Do you know this Jew? He’s a Hollywood legend and lived in St. Louis



It never fails! Since I started working a the St. Louis Jewish Light, I continue to be surprised by the breadth of Jewish accomplishments, but this one really came as a surprise. The very first star of Western films, Gilbert “Broncho Billy” Anderson, was Jewish, AND lived in St. Louis!

Anderson was born Maxwell Aronson in 1880 in Little Rock, Ark. His parents, Esther (Ash) and Henry Aronson, were from New York. His father was from a German Jewish family, and his mother was the daughter of Russian Jewish parents. When Max was 8 years old, his parents moved him and his five siblings to St. Louis, where they lived for 10 years. At age 18, Max moved to New York City. He was a photographer’s model and a newspaper vendor before appearing on the stage. He began in vaudeville, later working with Edwin S. Porter as an actor and occasional script collaborator.

In Porter’s startling early film The Great Train Robbery (1903), Anderson played several roles (among them, the train passenger shot by bandits as he tries to escape). The success of that film prompted Anderson to begin writing, directing and starring in his own series of Westerns. In 1907 he and George K. Spoor founded Essanay Film Manufacturing Co., destined to be one of the predominant early film studios.

Anderson gained enormous popularity in hundreds of Western shorts, playing the first real cowboy hero, “Broncho Billy.” Writing and directing most of the films, Anderson also found time to direct a series of “Alkali Ike” comedy Westerns starring Augustus Carney. In 1916 Anderson retired from acting. He returned to New York and bought the Longacre Theatre and produced plays there, though not achieving the same kind of success he enjoyed in films.

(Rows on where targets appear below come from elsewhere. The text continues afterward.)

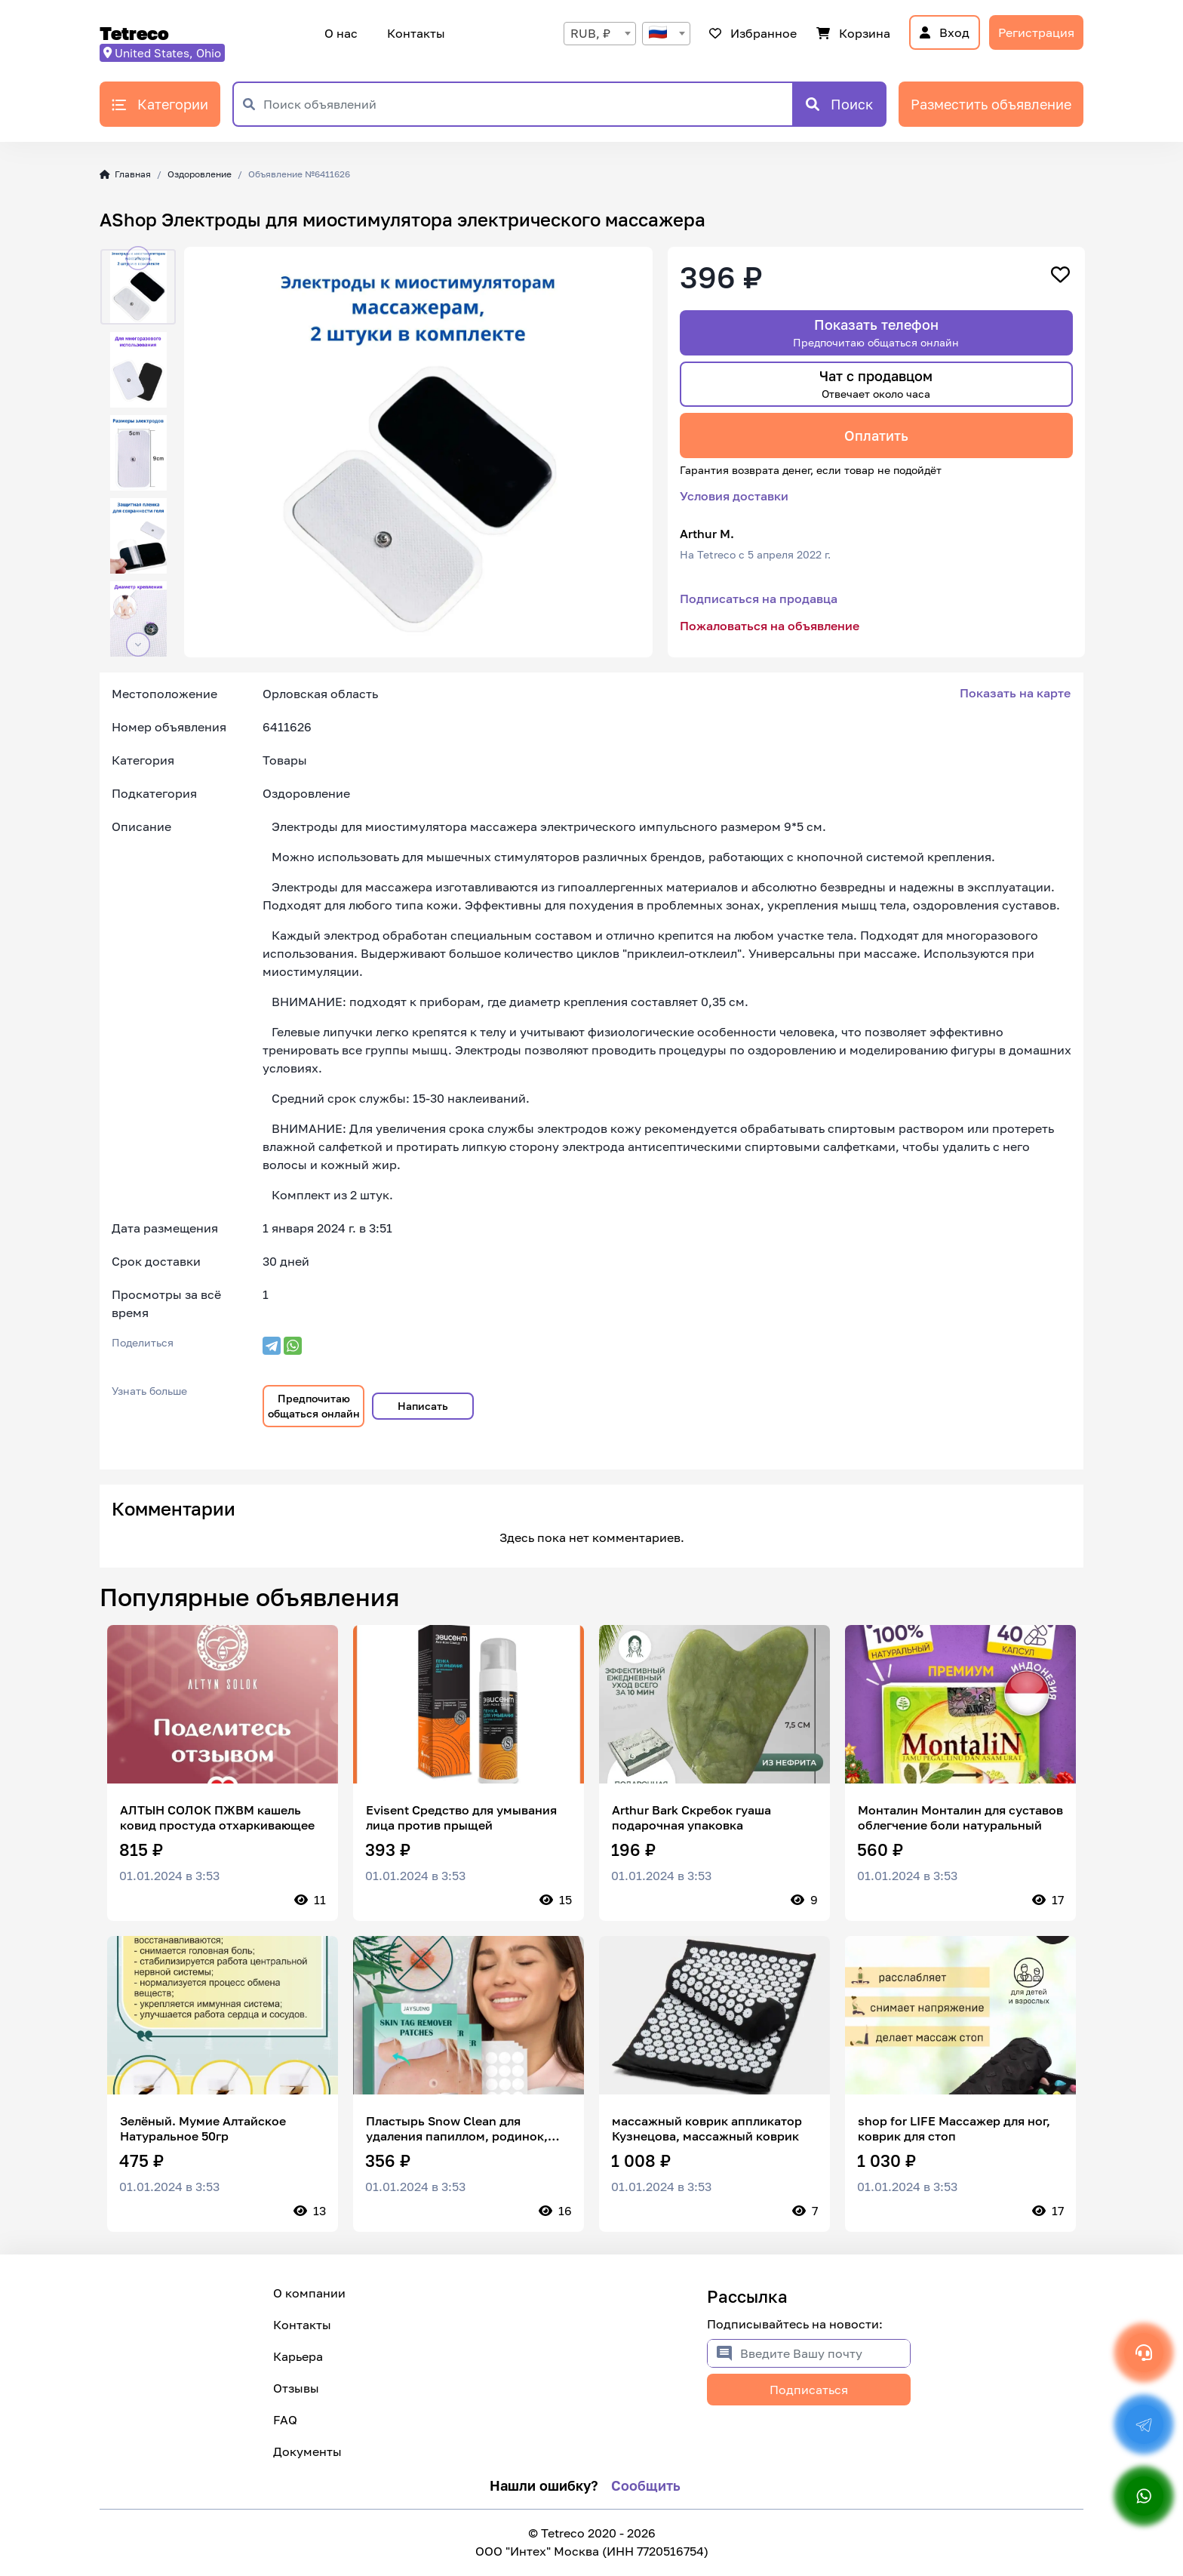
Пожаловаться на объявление (769, 625)
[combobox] (600, 33)
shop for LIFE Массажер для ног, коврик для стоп (954, 2128)
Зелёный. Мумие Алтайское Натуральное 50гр (203, 2128)
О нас (341, 33)
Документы (307, 2451)
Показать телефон (876, 332)
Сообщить (646, 2485)
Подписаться (809, 2389)
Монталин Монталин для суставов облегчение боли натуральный (960, 1817)
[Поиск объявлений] (527, 104)
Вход (944, 32)
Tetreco (134, 33)
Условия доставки (734, 495)
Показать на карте (1015, 692)
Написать (423, 1405)
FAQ (285, 2419)
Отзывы (296, 2388)
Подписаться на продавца (758, 598)
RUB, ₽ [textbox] (590, 33)
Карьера (298, 2356)
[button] (138, 258)
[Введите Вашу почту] (825, 2353)
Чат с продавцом (876, 384)
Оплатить (876, 435)
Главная (125, 174)
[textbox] (666, 34)
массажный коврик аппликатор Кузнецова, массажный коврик (707, 2128)
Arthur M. (707, 533)
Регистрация (1036, 32)
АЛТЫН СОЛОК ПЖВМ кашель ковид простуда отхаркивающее (217, 1817)
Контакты (414, 33)
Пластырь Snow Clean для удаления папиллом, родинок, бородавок (457, 2128)
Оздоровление (199, 174)
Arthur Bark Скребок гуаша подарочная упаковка (691, 1817)
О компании (309, 2293)
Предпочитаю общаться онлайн (314, 1406)
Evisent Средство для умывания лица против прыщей (461, 1817)
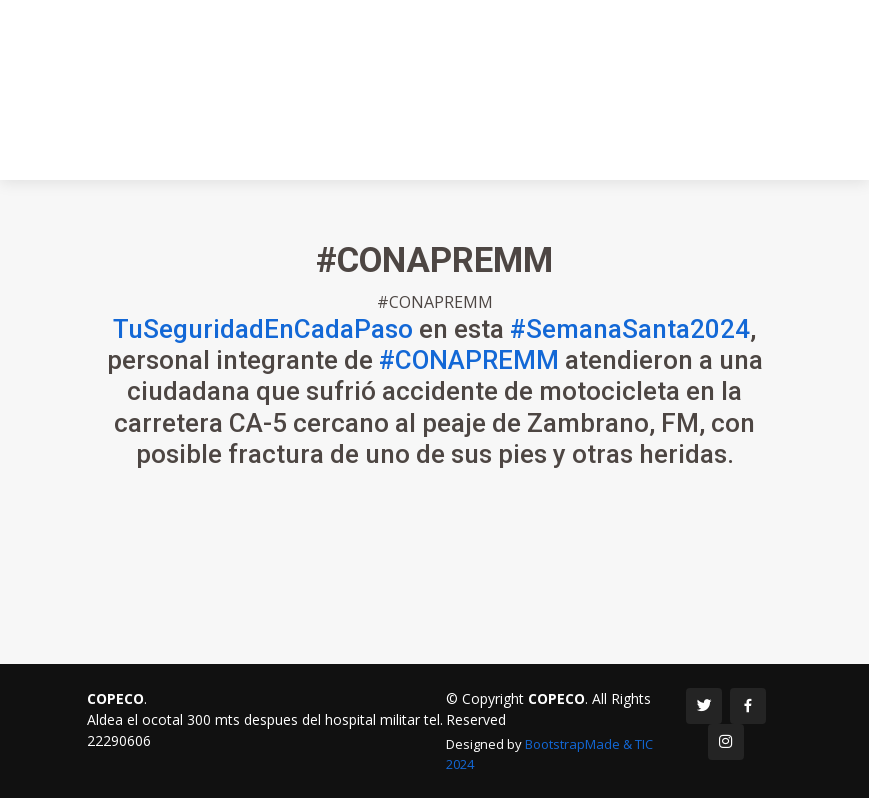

He made a brief comeback as a producer with a series of shorts starring Stan Laurel for Metro Pictures. However, a series of conflicts with the studio led him retire again after 1920. He continued to produce films as owner of Progressive Pictures into the 1950s. In his 70s, he came out of retirement for a cameo role in The Bounty Killer (1965). He had been presented with an honorary Oscar in 1957 as a “motion picture pioneer, for his contributions to the development of motion pictures as entertainment.” Anderson died in 1971 at the age of 90.

Anderson’s image appeared on a postage stamp in 1998 and he has a star on the Hollywood Walk of Fame. For the past several years, Niles, Calif., — the site of his Western Essany studio — has had an annual Broncho Billy Silent Film Festival.